Barzaz Breiz/1846/Le baron de Jauioz/Bilingue

Barzaz Breiz, édition de 1846
Le baron de Jauioz



XXVIII


LE BARON DE JAUIOZ.


( Dialecte de Cornouaille. )



I.


Comme j’étais à la rivière à laver, j’entendis soupirer l’oiseau de la Mort :

— Bonne petite Tina, vous ne savez pas ? vous êtes vendue au baron de Jauioz.

— Est-ce vrai, ma mère, ce que j’ai appris ? Est-il vrai que je sois vendue au vieux Jauioz ?

— Ma pauvre petite, je n’en sais rien ; demandez à votre père.

— Mon petit père, dites-moi, est-il vrai que je sois vendue à Loys de Jauioz ?

— Ma chère enfant, je n’en sais rien, demandez à votre frère.

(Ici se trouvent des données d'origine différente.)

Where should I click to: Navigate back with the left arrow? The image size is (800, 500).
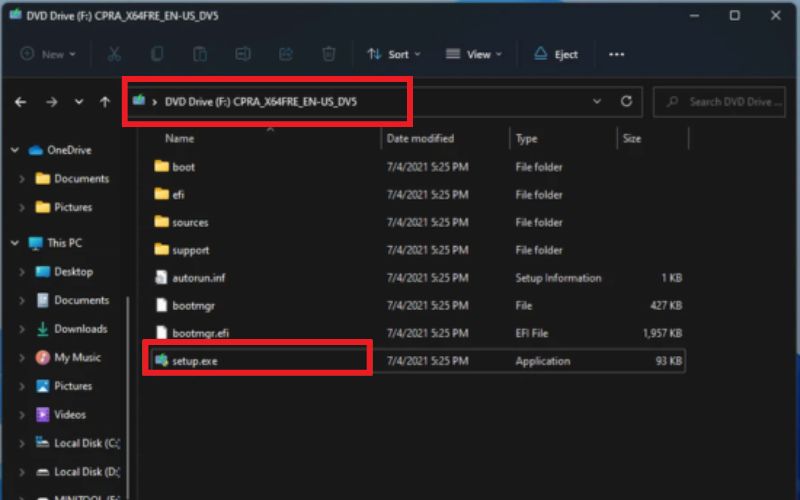(21, 102)
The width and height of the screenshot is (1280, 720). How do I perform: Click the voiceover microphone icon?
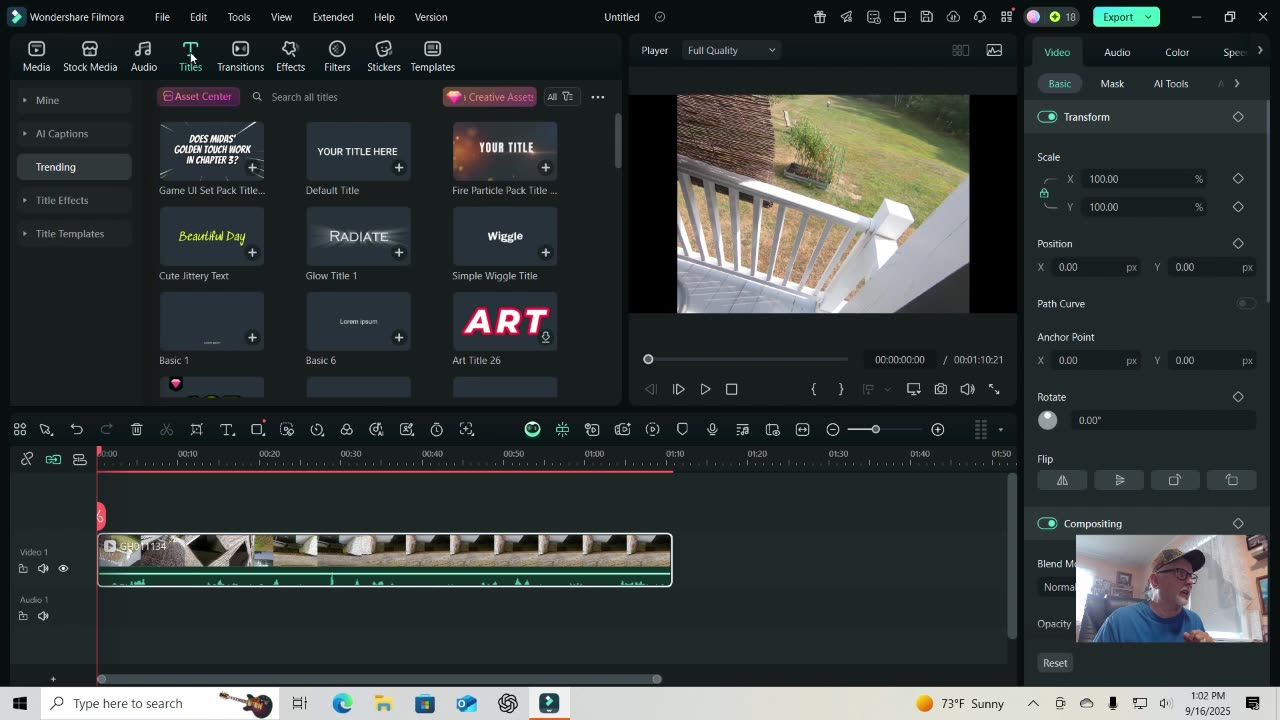point(712,429)
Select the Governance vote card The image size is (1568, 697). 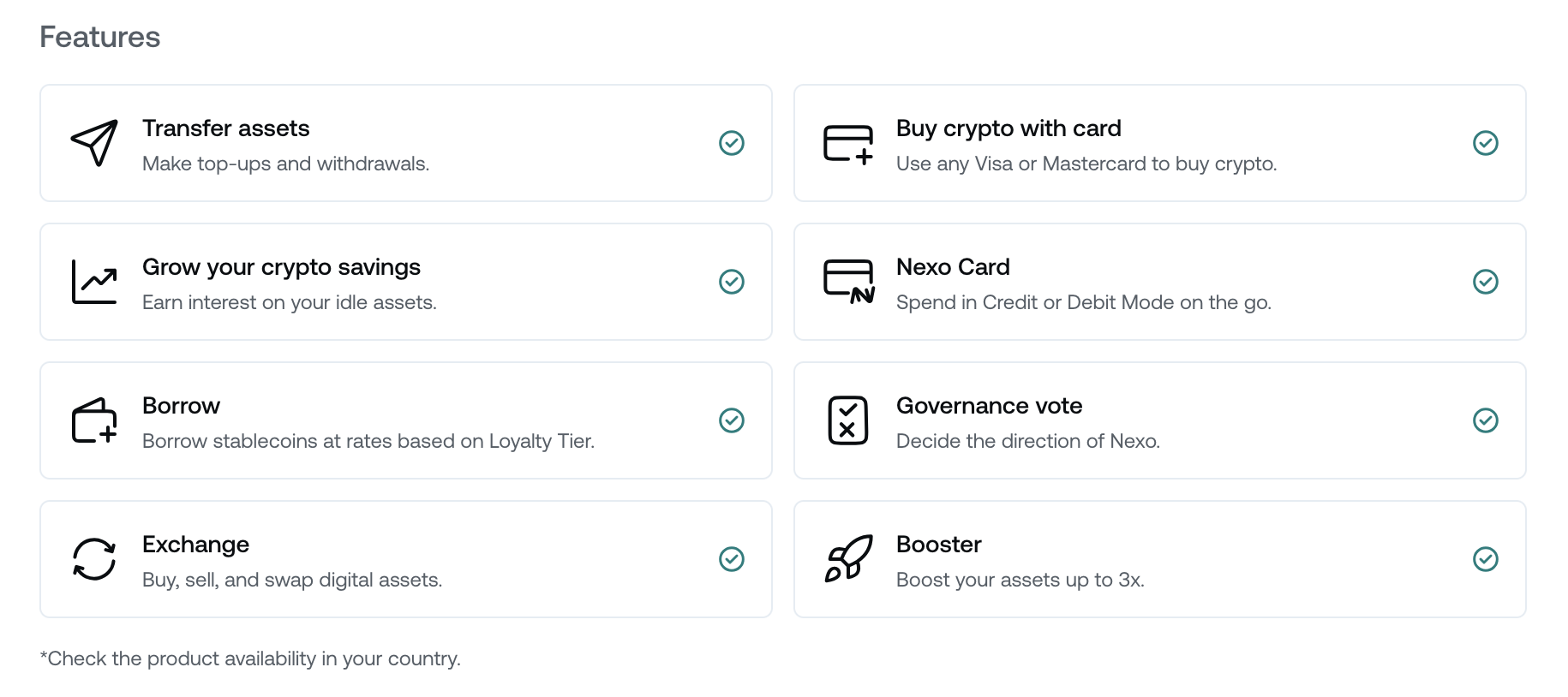(1160, 420)
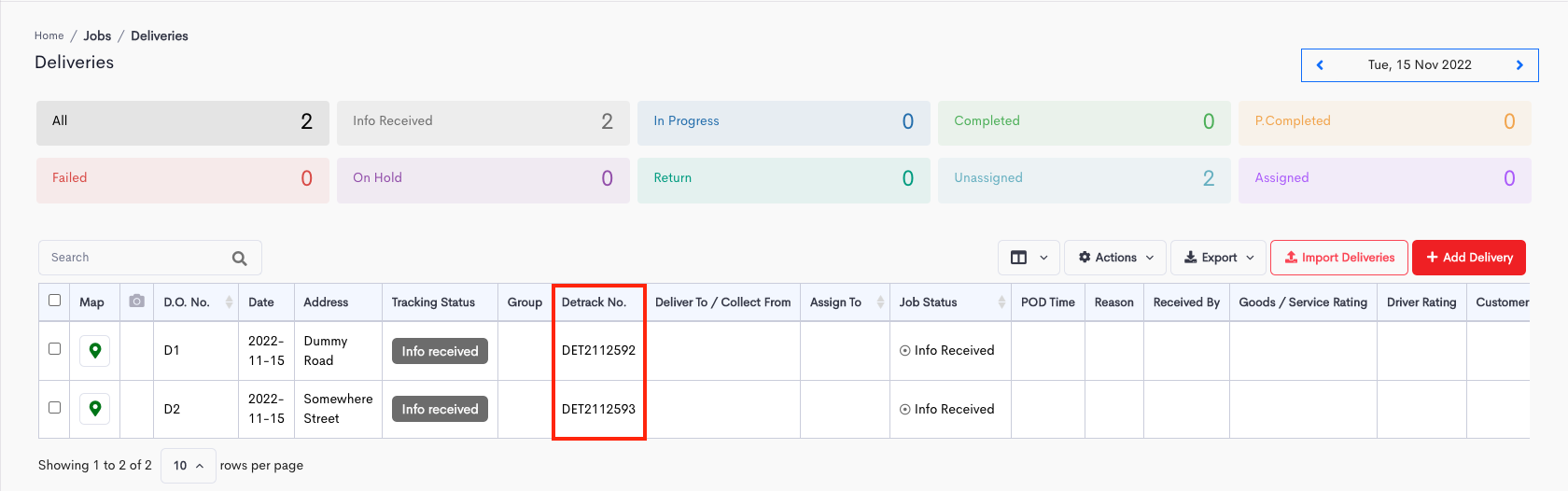Expand the Actions dropdown menu
The image size is (1568, 491).
[x=1116, y=258]
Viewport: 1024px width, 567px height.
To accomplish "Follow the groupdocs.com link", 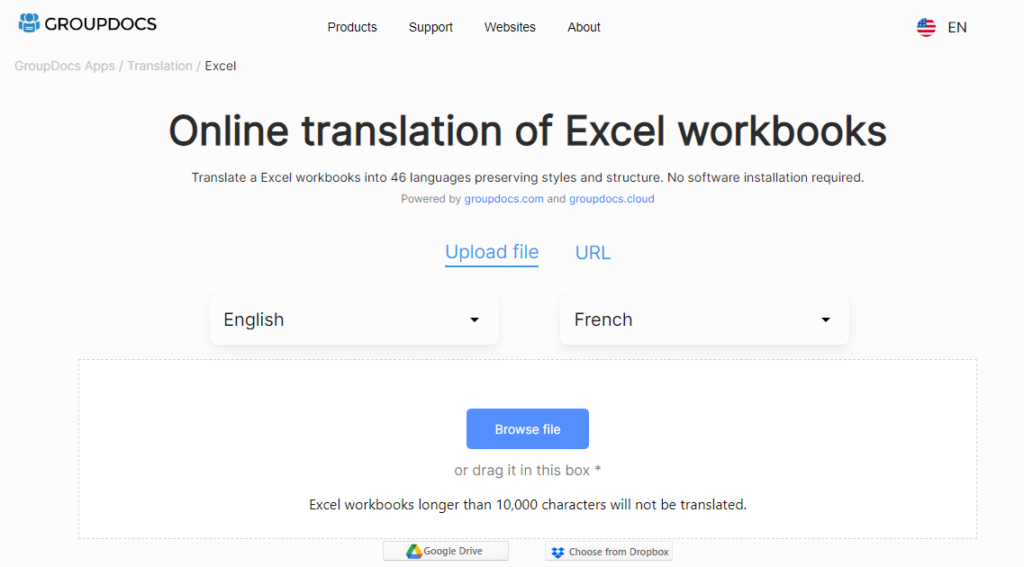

— Lannik, mon frère, dites-moi, suis-je vendue à ce seigneur-là ? — Oui ! vous êtes vendue au baron, et vous allez partir à l’instant ;

— Et vous allez partir sans tarder ; le prix de la vente est reçu :

Cinquante écus d’argent blanc, et autant d’or brillant.

— Ma bonne mère, quels habits mettrai-je, s’il vous plaît ?


Ma robe rouge ou ma robe de laine blanche, que m’a faite ma sœur Hélène ?

Ma robe rouge, ou ma robe blanche et mon petit corset de velours noir ?

— Mettez les habits que vous voudrez ; cela importe peu, ma fille :

Il y a un cheval noir à la porte, attendant que la nuit s’ouvre,

Attendant le moment où la nuit s’ouvrira, un cheval tout équipe qui vous attend. —


II.


Elle n’était pas loin du hameau, qu’elle entendit sonner les cloches.

Alors elle se mit à pleurer : — Adieu, sainte Anne ;

Adieu, cloches de mon pays ; cloches de ma paroisse, adieu ! —

En passant le lac de l’Angoisse, elle vit une bande de morts ;

Elle vit une bande de morts, vêtus de blanc, dans de petites barques ;

Elle vit des morts en foule ; contre sa poitrine ses dents claquaient.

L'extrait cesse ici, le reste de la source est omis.